┌──

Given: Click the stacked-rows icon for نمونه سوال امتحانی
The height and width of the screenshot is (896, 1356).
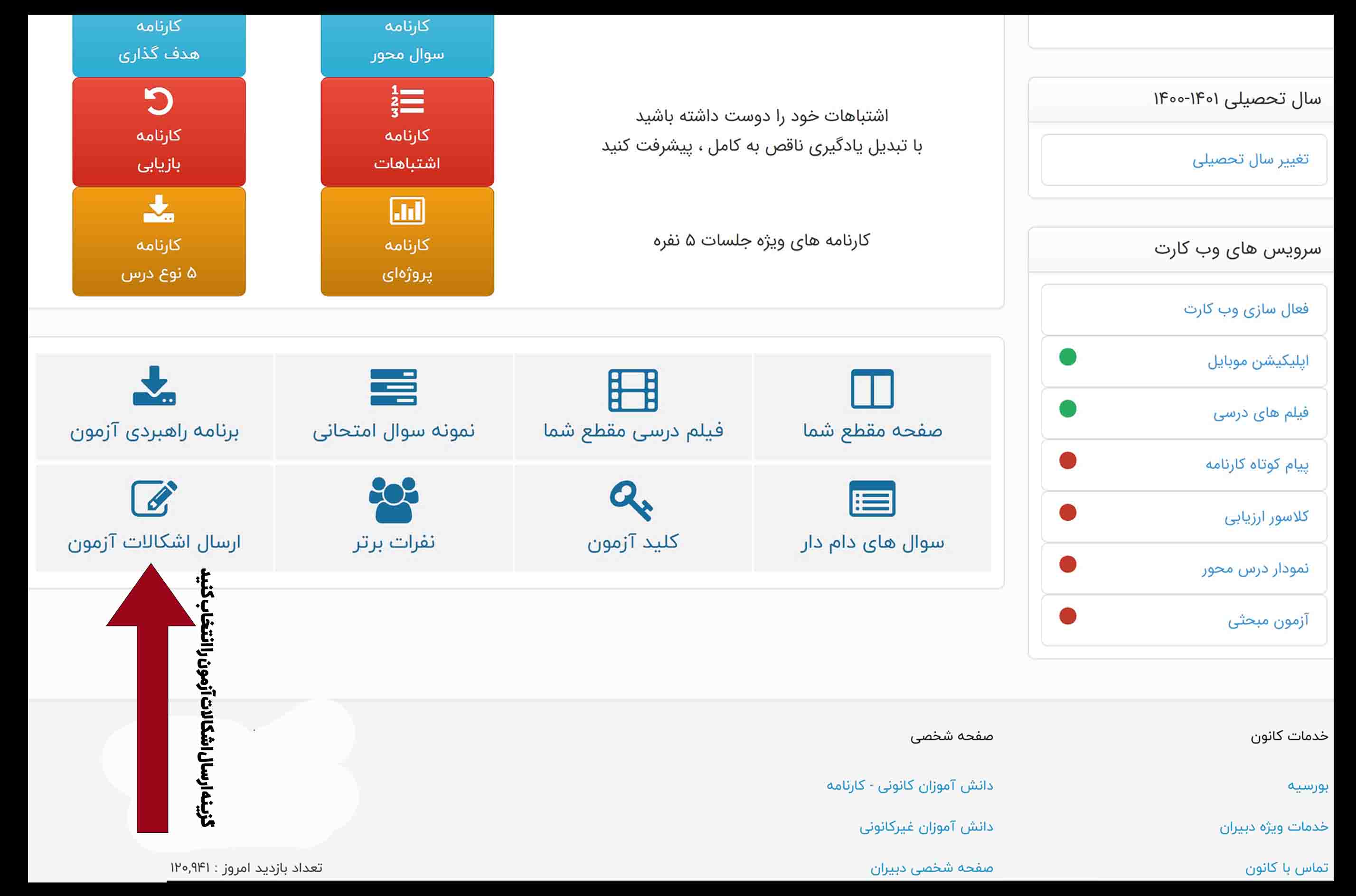Looking at the screenshot, I should pos(393,387).
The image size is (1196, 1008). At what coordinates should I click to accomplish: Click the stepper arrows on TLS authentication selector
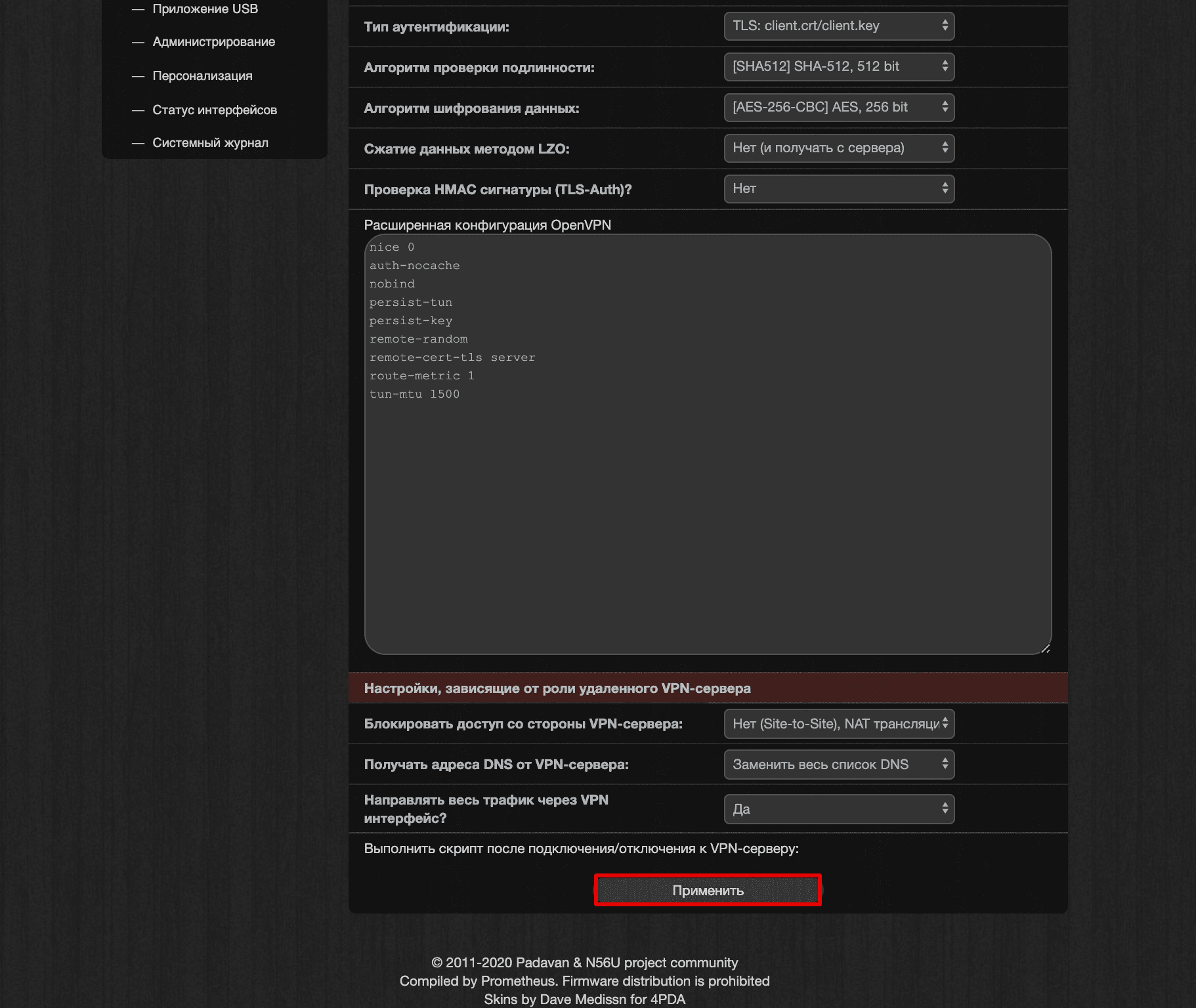point(945,26)
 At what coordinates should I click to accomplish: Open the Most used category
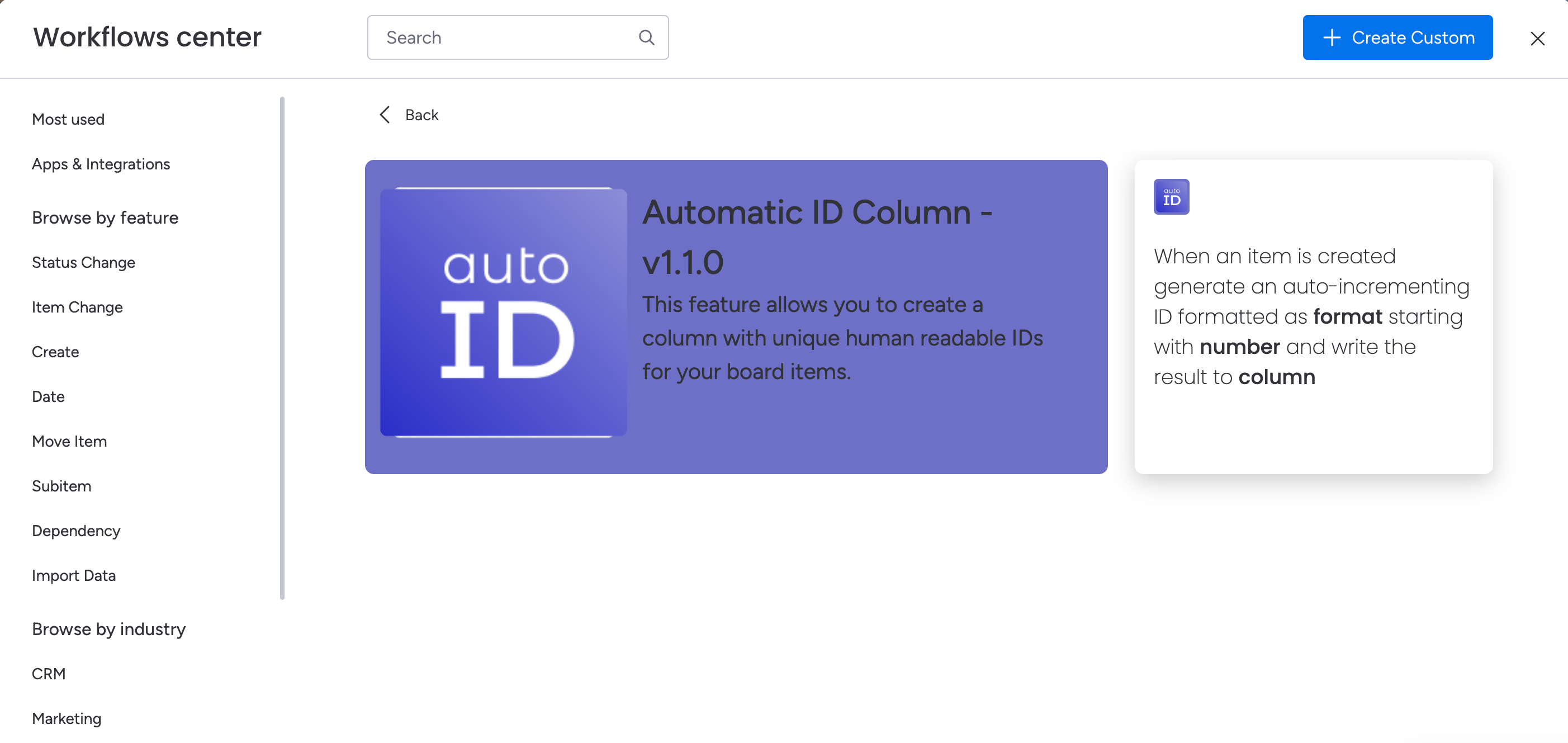(x=68, y=119)
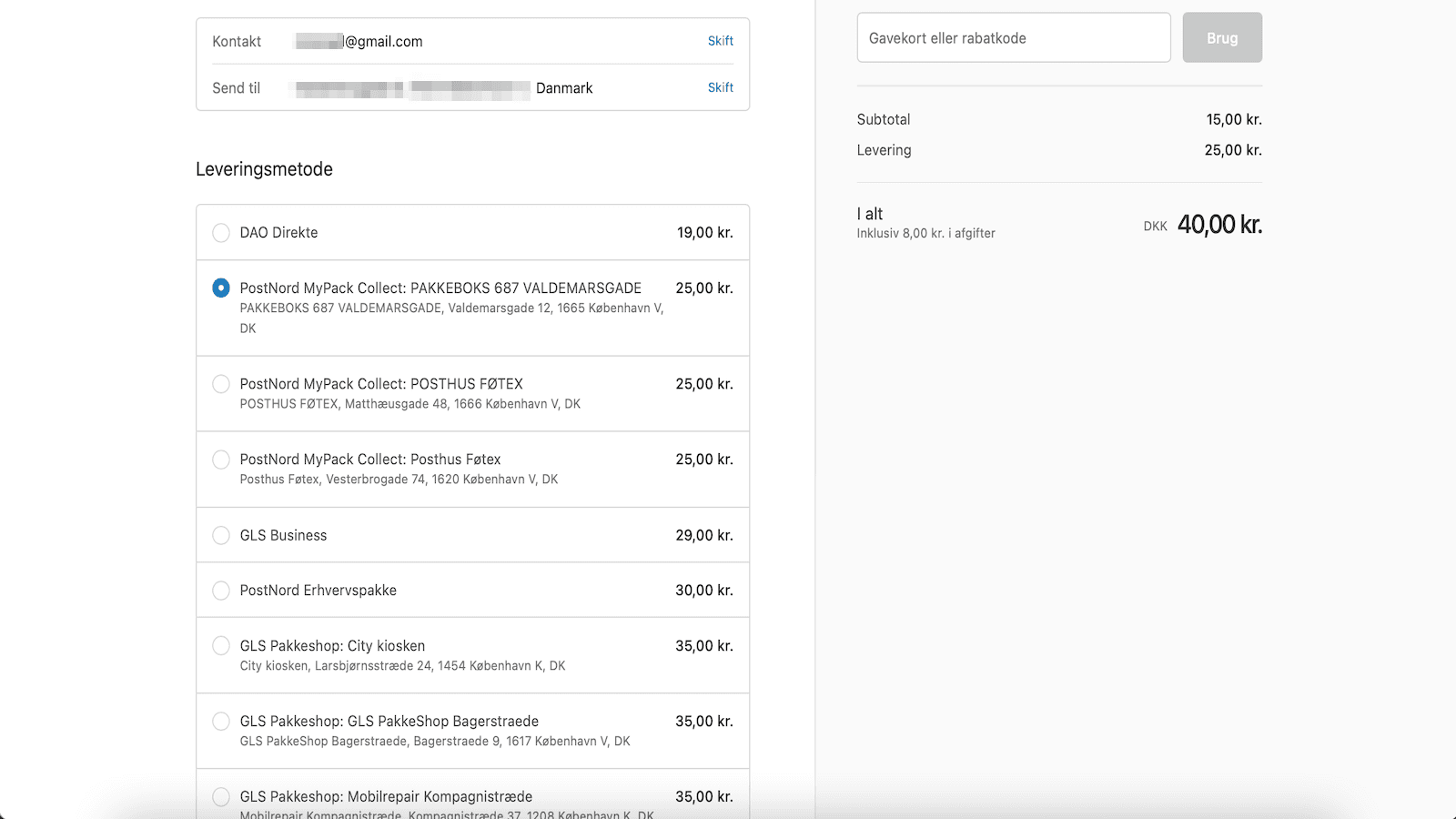Select GLS PakkeShop Bagerstraede pickup point
This screenshot has height=819, width=1456.
(x=221, y=721)
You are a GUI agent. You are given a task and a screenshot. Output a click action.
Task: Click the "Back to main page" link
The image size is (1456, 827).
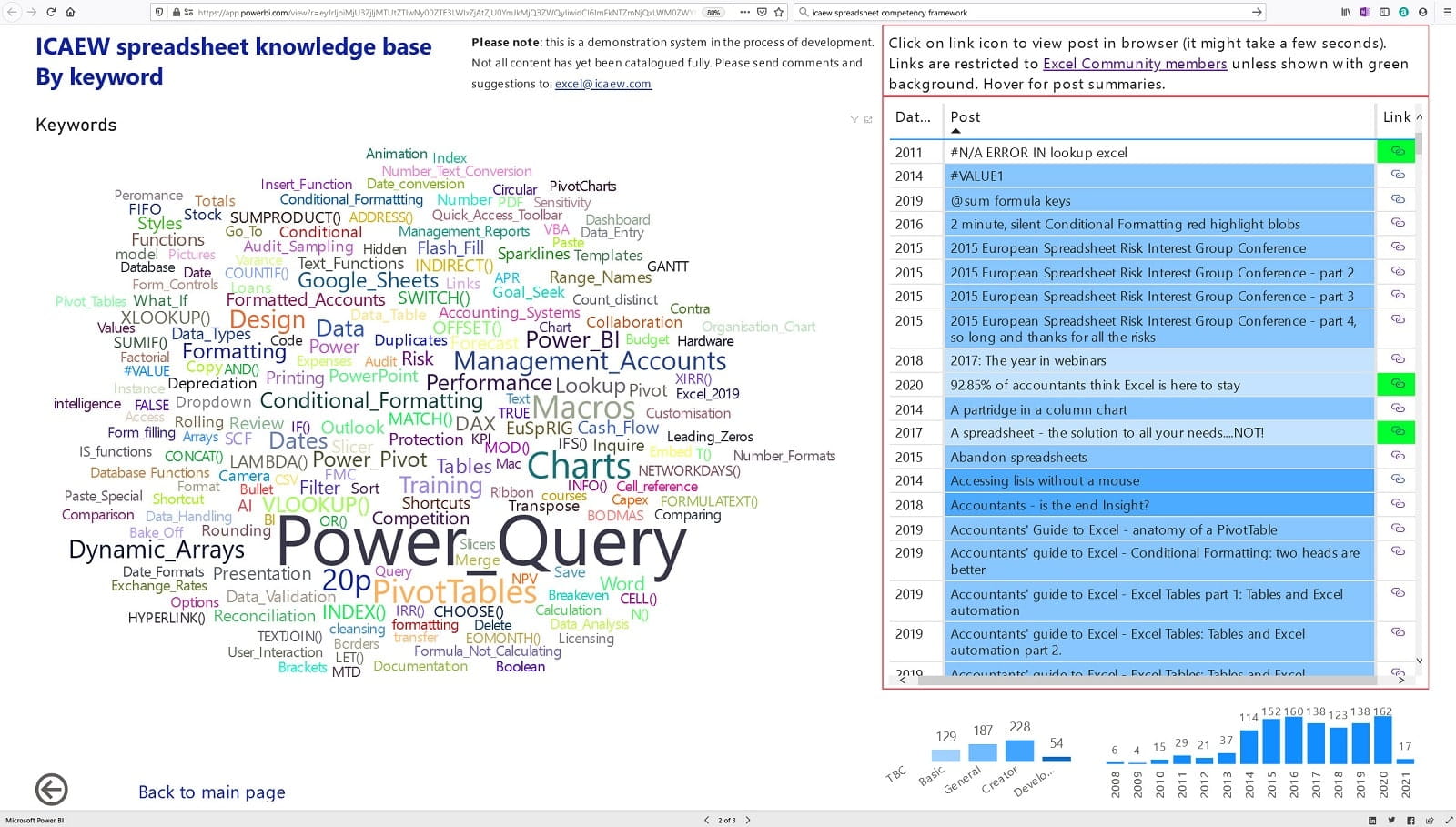pyautogui.click(x=211, y=792)
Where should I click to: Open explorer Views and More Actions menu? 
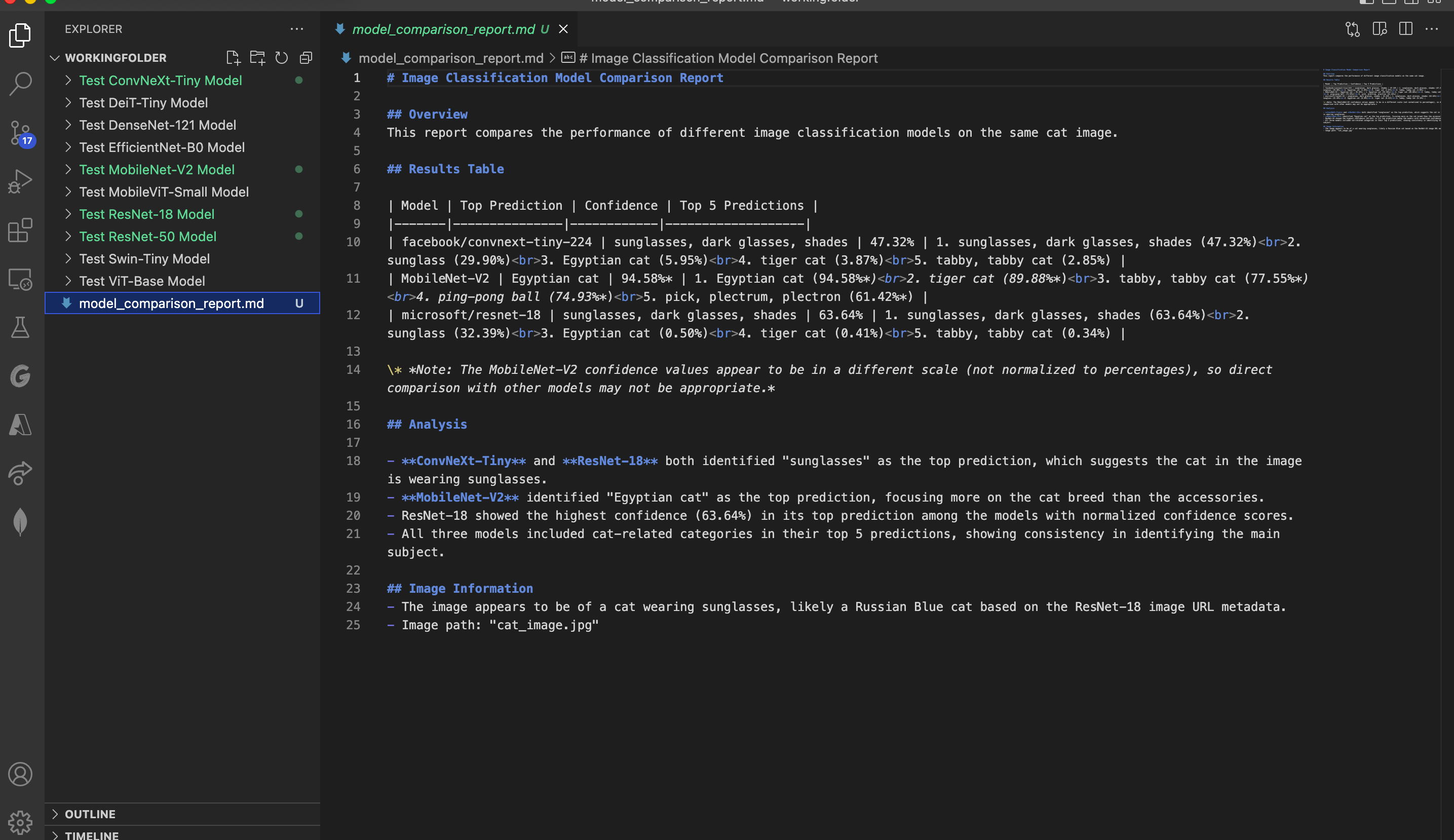296,29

└──

> **Required action**:
Give back all of the entries above exactly, with the pictures excluded.

> **Output for this exercise**:
Given: Click the stacked-rows icon for نمونه سوال امتحانی
The height and width of the screenshot is (896, 1356).
Looking at the screenshot, I should pos(393,387).
The image size is (1196, 1008). At what coordinates should I click to accomplish: Click the stepper arrows on TLS authentication selector
point(945,26)
 At what coordinates should I click to accomplish: Open the Most used category
(x=68, y=119)
Select GLS PakkeShop Bagerstraede pickup point
This screenshot has height=819, width=1456.
(x=221, y=721)
You are a GUI agent. You are given a task and a screenshot. Output a click action.
Task: Click the "Back to main page" link
The image size is (1456, 827).
pyautogui.click(x=211, y=792)
Where should I click to: Open explorer Views and More Actions menu? 
296,29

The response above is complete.